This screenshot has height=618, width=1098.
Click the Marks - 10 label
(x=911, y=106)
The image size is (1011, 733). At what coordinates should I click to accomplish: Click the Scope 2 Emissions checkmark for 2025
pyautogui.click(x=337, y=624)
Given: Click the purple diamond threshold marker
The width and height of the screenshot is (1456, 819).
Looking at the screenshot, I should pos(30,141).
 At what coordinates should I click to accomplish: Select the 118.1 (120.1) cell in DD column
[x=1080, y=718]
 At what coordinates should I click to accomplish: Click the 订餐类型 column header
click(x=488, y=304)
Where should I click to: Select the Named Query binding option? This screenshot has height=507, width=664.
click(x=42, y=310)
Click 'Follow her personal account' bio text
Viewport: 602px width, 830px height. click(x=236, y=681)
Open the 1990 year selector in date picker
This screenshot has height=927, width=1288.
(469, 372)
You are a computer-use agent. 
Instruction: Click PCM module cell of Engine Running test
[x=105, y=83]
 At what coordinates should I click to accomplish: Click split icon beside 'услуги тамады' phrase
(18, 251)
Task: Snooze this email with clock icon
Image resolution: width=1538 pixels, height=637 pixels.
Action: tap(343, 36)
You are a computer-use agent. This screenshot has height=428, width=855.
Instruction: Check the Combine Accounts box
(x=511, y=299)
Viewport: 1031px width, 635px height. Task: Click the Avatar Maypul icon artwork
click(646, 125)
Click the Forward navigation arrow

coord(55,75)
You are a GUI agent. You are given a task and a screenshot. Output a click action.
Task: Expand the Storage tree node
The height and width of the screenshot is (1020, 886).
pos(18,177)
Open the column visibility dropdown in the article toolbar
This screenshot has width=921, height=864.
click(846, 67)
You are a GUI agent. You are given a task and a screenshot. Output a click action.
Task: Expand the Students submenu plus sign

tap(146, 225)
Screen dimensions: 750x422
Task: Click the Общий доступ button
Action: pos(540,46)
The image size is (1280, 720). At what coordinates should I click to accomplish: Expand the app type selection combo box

+ + + +

**Problem description:** Return the whole of the data, character for character.

**Task answer:**
This screenshot has height=618, width=1098.
Click the Marks - 10 label
(x=911, y=106)
The image size is (1011, 733). At what coordinates should I click to accomplish: Click the Scope 2 Emissions checkmark for 2025
pyautogui.click(x=337, y=624)
Given: Click the purple diamond threshold marker
The width and height of the screenshot is (1456, 819).
Looking at the screenshot, I should pos(30,141).
 At what coordinates should I click to accomplish: Select the 118.1 (120.1) cell in DD column
[x=1080, y=718]
 At what coordinates should I click to accomplish: Click the 订餐类型 column header
click(x=488, y=304)
Where should I click to: Select the Named Query binding option? This screenshot has height=507, width=664.
click(x=42, y=310)
Click 'Follow her personal account' bio text
Viewport: 602px width, 830px height. click(x=236, y=681)
Open the 1990 year selector in date picker
This screenshot has height=927, width=1288.
(469, 372)
You are a computer-use agent. 
Instruction: Click PCM module cell of Engine Running test
[x=105, y=83]
 At what coordinates should I click to accomplish: Click split icon beside 'услуги тамады' phrase
(18, 251)
Task: Snooze this email with clock icon
Image resolution: width=1538 pixels, height=637 pixels.
Action: tap(343, 36)
You are a computer-use agent. This screenshot has height=428, width=855.
Instruction: Check the Combine Accounts box
(x=511, y=299)
Viewport: 1031px width, 635px height. Task: Click the Avatar Maypul icon artwork
click(646, 125)
Click the Forward navigation arrow

coord(55,75)
You are a GUI agent. You are given a task and a screenshot. Output a click action.
Task: Expand the Storage tree node
The height and width of the screenshot is (1020, 886).
pos(18,177)
Open the column visibility dropdown in the article toolbar
This screenshot has width=921, height=864.
click(846, 67)
You are a GUI agent. You are given a task and a screenshot. Output a click action.
Task: Expand the Students submenu plus sign

tap(146, 225)
Screen dimensions: 750x422
Task: Click the Общий доступ button
Action: pos(540,46)
The image size is (1280, 720). At what coordinates should I click to accomplish: Expand the app type selection combo box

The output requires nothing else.